Task prompt: Produce an exact copy of all the records.

Stored data:

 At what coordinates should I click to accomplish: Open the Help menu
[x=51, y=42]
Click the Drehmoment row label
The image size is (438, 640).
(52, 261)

Task answer:
 At what coordinates should I click to accomplish: Open the Help menu
[x=51, y=42]
Click the Drehmoment row label
The image size is (438, 640).
(52, 261)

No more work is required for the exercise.